==== Provided data ====
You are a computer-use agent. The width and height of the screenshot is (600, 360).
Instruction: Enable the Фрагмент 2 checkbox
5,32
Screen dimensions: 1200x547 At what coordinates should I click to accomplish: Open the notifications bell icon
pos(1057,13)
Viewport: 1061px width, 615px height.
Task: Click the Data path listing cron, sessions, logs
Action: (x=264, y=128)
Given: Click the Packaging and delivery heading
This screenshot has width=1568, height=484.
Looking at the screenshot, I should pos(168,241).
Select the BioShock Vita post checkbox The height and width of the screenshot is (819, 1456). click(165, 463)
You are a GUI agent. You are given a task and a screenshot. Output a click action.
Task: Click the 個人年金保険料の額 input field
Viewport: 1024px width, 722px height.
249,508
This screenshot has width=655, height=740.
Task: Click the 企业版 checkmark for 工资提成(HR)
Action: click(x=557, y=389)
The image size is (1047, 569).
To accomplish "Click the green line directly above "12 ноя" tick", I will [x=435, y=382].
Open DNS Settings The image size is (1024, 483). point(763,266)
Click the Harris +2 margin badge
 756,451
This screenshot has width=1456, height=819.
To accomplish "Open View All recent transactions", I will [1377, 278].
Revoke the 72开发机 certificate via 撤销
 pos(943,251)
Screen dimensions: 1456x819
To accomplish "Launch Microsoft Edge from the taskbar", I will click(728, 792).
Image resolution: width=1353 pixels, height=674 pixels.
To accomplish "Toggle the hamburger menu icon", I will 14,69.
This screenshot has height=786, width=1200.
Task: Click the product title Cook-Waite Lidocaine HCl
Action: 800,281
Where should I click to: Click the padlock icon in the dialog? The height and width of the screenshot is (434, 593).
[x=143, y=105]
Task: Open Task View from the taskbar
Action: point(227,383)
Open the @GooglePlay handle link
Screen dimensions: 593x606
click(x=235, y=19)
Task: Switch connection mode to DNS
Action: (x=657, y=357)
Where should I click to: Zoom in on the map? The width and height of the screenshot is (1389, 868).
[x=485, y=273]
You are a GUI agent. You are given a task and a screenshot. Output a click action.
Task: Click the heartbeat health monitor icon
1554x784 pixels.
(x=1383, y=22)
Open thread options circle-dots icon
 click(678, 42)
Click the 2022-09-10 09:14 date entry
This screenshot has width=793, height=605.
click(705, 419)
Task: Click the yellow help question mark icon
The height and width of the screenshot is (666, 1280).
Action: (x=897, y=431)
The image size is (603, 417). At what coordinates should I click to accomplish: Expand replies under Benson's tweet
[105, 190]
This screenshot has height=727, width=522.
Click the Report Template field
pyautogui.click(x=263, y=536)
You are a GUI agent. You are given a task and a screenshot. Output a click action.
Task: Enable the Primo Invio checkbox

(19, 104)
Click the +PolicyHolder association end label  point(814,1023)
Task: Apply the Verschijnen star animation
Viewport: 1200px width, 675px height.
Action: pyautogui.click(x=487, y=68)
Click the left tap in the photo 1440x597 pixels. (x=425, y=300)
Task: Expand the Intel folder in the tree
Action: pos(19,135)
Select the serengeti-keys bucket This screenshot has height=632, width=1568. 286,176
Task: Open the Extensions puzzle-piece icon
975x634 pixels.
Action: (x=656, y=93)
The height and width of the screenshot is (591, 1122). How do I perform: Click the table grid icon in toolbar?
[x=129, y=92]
====
Extract, without alteration, the stretch of the listing from the line that contains "Click the left" through the final line of the listing.

Click the left tap in the photo 1440x597 pixels. (x=425, y=300)
Task: Expand the Intel folder in the tree
Action: pos(19,135)
Select the serengeti-keys bucket This screenshot has height=632, width=1568. 286,176
Task: Open the Extensions puzzle-piece icon
975x634 pixels.
Action: (x=656, y=93)
The height and width of the screenshot is (591, 1122). How do I perform: Click the table grid icon in toolbar?
[x=129, y=92]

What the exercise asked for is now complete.